Hi there,
If you don't want to read the entire message, skip down to the bottom -
there are three questions there.
I've been playing around a bit with code to represent algebraic objects
like monoids and finitely presented groups (and elements in them!) in
Maxima. It would be lovely if we could get some of the functionality of
other CAS's for that sort of computation in Maxima. Now, unfortunately
there's a problem.
You see, if I want to do calculations with a finitely presented (FP)
group, I definitely need to store a list of generators and relations for
G. So maybe something like D8:
G: present_group([a,b], [a^^4, b^^2, a.b.a.b]);
or whatever.

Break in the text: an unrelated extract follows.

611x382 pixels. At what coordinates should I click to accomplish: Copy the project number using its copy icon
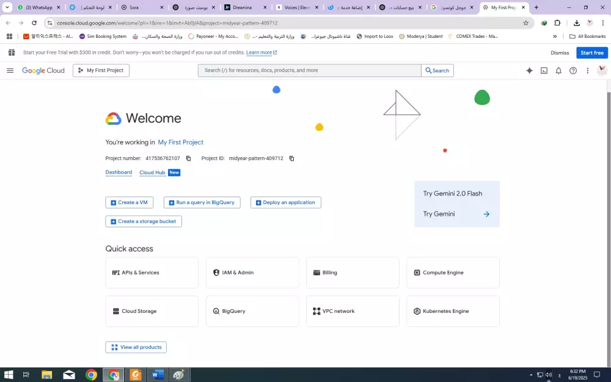188,158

Fine, but now I notice that actually I want to
short-circuit computations by noticing that a and b have finite
order. Right, so G should be storing a list of element orders, a list of
generators and the remaining relator. Although, that's an implementation
detail, so maybe it should still print something like the above. Of
course, as the code gets more capable, I might want to store lots of
other information about the group in the structure as it gets
calculated.
One option would be to have G be represented by something like the
following lisp form
((%fp_group) ((mlist) $a $b)
((mlist) ((mlist) $a 4) ((mlist) $a 2))
( something for the abab relator ))
(I'm typing this by hand, so ignore errors and mentally add as many
SIMP's as you like). Then I can define a DIMENSION property on the
%fp_group symbol etc.
Another option would be to represent G by an object
(defclass fp-group (fg-monoid)
((relators :accessor relators :initform nil)
(element-orders :accessor element-orders :initform nil))
(:documentation
"A group defined by a presentation in generators and
relators. Relators of the form x^^n are stored in ELEMENT-ORDERS
rather than in the general RELATORS slot since they allow us to check
for torsion generators easily. (Obviously, general torsion elements
are much harder to spot). ELEMENT-ORDERS is an alist keyed by
generators where the cdr is nil for an infinite order element and the
order (always a positive integer) otherwise.")

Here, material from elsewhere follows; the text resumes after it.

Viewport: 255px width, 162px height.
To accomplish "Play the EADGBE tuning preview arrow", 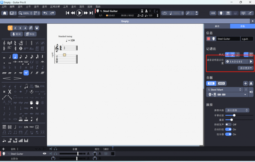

(:default-initargs :abelian nil))
(Yep, as you can see, this is pasted.) I really really like this option
because it means that you can use CLOS to pass on calculations to parent
types etc. You then have a constructor function like
(defmfun $present_group (generators relators) ...)
and everything works...
Except, of course, it doesn't. But in only one way, as far as I can
tell. Since an object of type fp-group is an atom, the displa code just
prints it with (format nil "~A" the-group). To do proper dimensioning,
one has to add an extra hook into the displa code to call a generic
function (dimension-object here) that can be specialised. Oh, there's
also a tiny one-line change I had to make in simp.lisp where something
assumed that an atom was always a symbol or a number.
So
(1) Have I missed an obviously better way of doing things? I'd really
like to be able to use defmethod rather than rewriting a subset of
CLOS to make things work.
(2) Does anyone have a fundamental objection to Maxima objects that
are not CONSes? (Well, other than numbers, that is)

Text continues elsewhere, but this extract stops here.